If where you live is so crucial, then we ought to pay attention to the role housing policy plays in where families end up. In a landmark case this past July, the Supreme Court ruled that housing discrimination need not be intentional to have harmful effects of segregation. This is the first time the legal concept of “disparate impact”—the idea that a policy may disproportionately affect certain groups even absent injurious intent—was applied to federal housing policy. The decision substantiates an important change in the way discrimination persists in contemporary America: we are moving away from the overt racism of Jim Crow, toward one maintained by enduring institutions that inadvertently perpetuate longstanding inequalities—a “racism without racists.” This shift is crucial to understanding how and why racial inequality continues to plague our nation.

Housing vouchers offer a chance to remedy this disparity, but are not yet equipped to fully do so. Not all voucher holders succeed in finding a place to live, and those who do are often unable to find homes in neighborhoods that have jobs and good schools. And although vouchers are a potential tool to dismantle concentrated poverty and segregation, it turns outs that black voucher holders live in neighborhoods that are poorer and far more segregated than those of white voucher holders, revealing the program’s shockingly disparate impact on white and black families. If black voucher holders face obstacles that prevent them from using their vouchers in the same neighborhoods as whites, then something needs to be done.

In their current form, vouchers fail to take account of an important lesson: A roof is not enough. Where you live matters. Vouchers shouldn’t merely keep people off the streets; they should help families move to neighborhoods with more opportunities. What can we do then to make the voucher program work better to reduce inequality? There are a number of policy fixes to reduce barriers that prevent families from using their voucher in low-poverty, integrated neighborhoods. For example, we could do a better job providing mobility counseling and transportation to help families explore new neighborhoods. There are also solutions related to landlords, like passing national legislation that makes it illegal to discriminate against someone who pays their rent with a voucher, and other policies that would encourage landlords in low-poverty areas to accept housing vouchers.

It is not enough to simply move the poor out of poverty-stricken neighborhoods.

Even with these fixes to modify the disparate impact vouchers often have, it is not enough to simply move the poor out of poverty-stricken neighborhoods.
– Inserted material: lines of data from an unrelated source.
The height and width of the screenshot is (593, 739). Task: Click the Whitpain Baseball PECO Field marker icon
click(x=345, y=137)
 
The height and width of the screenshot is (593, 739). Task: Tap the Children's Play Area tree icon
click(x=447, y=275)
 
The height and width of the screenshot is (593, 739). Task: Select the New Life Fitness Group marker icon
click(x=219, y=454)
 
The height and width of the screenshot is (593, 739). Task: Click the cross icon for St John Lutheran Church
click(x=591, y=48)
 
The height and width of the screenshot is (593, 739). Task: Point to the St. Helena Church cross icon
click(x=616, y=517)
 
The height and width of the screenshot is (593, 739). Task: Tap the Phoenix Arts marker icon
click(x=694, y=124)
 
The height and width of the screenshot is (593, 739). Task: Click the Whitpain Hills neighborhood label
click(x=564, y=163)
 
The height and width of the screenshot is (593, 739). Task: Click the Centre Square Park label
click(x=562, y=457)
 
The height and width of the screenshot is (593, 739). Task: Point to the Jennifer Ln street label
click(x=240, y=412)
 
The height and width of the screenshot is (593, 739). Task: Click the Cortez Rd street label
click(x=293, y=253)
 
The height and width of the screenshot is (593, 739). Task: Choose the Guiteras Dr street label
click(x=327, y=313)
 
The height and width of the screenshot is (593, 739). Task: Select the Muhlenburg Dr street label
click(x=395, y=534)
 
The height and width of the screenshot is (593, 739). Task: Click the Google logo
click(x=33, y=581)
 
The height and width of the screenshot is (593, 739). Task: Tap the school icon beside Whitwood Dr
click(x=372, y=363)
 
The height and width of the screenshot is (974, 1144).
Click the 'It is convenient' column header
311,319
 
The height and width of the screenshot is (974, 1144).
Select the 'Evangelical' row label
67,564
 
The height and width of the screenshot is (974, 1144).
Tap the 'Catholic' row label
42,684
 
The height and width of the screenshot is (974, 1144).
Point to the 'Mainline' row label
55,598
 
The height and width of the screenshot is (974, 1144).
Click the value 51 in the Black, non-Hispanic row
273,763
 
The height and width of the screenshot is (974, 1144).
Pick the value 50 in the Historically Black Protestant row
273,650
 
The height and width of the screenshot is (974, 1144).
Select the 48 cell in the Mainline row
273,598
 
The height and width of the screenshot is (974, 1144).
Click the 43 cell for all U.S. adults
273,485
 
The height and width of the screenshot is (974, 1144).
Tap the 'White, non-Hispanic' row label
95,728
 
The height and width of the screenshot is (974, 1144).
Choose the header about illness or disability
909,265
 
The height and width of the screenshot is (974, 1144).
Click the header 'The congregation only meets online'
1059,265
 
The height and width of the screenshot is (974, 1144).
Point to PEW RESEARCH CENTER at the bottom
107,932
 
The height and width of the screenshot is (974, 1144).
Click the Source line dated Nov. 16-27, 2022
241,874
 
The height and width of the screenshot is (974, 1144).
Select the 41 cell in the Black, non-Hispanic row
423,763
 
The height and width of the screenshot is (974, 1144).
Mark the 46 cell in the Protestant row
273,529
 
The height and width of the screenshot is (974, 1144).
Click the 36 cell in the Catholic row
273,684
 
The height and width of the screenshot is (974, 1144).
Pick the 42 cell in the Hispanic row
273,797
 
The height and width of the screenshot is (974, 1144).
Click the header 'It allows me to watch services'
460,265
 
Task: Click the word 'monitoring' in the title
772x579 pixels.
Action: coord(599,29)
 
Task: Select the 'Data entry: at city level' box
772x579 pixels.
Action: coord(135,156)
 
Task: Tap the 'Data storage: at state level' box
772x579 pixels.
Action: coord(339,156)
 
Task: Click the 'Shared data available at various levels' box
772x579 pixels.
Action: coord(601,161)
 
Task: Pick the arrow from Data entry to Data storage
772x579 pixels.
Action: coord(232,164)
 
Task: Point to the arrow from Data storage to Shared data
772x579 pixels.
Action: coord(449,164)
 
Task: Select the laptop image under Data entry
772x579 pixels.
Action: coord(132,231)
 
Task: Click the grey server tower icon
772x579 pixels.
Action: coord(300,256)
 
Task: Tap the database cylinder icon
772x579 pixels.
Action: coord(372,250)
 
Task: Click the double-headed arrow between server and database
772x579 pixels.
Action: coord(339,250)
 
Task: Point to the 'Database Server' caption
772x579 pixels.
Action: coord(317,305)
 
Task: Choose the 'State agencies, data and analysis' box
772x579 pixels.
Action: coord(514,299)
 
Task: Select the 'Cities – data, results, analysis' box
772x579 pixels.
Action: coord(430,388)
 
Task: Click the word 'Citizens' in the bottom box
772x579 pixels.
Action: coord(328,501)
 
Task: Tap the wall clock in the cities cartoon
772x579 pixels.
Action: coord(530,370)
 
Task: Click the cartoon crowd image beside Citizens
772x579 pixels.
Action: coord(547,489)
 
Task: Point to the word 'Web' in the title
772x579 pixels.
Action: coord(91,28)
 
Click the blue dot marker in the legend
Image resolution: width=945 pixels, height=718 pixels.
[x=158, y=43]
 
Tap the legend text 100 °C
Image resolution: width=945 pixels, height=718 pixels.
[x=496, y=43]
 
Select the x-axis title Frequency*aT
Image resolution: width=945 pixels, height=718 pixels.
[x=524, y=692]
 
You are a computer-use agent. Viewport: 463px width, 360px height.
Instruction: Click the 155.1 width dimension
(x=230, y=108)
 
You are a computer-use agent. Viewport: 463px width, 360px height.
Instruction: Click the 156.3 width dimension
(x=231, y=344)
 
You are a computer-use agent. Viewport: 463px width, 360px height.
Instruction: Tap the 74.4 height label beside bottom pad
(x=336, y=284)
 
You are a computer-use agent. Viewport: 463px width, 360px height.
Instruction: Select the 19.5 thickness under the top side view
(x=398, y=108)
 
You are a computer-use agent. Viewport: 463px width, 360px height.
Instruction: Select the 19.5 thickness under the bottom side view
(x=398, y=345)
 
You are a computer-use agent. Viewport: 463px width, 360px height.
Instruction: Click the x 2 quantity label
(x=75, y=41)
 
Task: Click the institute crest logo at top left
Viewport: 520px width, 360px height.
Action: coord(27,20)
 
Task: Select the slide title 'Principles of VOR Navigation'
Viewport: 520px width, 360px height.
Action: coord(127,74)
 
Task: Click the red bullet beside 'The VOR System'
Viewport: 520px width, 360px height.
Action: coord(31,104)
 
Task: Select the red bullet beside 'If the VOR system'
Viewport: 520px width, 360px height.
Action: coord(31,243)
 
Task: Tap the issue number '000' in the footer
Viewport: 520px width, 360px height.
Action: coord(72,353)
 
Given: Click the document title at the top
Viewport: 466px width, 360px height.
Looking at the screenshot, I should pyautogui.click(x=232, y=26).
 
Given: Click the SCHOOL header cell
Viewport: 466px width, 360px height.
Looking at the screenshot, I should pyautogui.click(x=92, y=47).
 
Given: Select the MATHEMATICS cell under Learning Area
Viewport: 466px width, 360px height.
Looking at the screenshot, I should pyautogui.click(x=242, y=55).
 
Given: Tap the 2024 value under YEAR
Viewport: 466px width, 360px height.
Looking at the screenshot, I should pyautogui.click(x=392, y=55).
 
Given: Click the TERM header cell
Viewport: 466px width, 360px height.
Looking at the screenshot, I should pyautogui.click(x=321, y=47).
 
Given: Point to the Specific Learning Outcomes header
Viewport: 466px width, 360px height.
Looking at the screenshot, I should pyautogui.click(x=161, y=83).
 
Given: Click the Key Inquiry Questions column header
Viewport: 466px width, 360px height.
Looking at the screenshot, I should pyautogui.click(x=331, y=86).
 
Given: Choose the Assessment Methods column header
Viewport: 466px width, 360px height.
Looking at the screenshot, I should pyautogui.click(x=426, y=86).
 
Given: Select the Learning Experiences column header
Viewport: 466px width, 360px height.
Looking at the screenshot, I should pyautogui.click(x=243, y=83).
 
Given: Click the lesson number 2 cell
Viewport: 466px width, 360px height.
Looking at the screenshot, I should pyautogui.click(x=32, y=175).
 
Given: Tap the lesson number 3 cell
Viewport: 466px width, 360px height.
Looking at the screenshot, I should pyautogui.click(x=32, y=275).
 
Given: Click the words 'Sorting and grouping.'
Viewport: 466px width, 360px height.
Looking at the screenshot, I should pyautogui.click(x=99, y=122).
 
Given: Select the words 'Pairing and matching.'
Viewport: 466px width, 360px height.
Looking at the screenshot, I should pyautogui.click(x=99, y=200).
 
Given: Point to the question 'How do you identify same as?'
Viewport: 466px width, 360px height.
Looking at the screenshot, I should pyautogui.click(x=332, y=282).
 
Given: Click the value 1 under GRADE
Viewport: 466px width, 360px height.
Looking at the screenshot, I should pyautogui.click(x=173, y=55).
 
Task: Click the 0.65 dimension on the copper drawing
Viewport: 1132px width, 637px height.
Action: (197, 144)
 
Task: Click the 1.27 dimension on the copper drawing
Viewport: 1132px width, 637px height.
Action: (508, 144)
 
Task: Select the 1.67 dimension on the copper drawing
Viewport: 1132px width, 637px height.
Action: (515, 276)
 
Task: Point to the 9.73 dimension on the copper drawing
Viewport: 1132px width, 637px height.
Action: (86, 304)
It is imperative that we address the root causes of poverty and inequality by implementing change at the level of the neighborhood itself, improving the environments around poor families by investing in schools, institutions, and the economy. But this systemic transformation cannot take place overnight, and it will face stark political opposition. It remains to be seen how the political climate of the next presidency will unfold to potentially make good on the Fair Housing Act’s recently renewed half-a-century old promise to “affirmatively further fair housing.”

While we wait for political change, we can act to undo the disparate impact this program has on minority families, who don’t fully reap its rewards. Housing vouchers could be a powerful instrument to remedy the indelible dangers of living in a poor environment, for families of all backgrounds.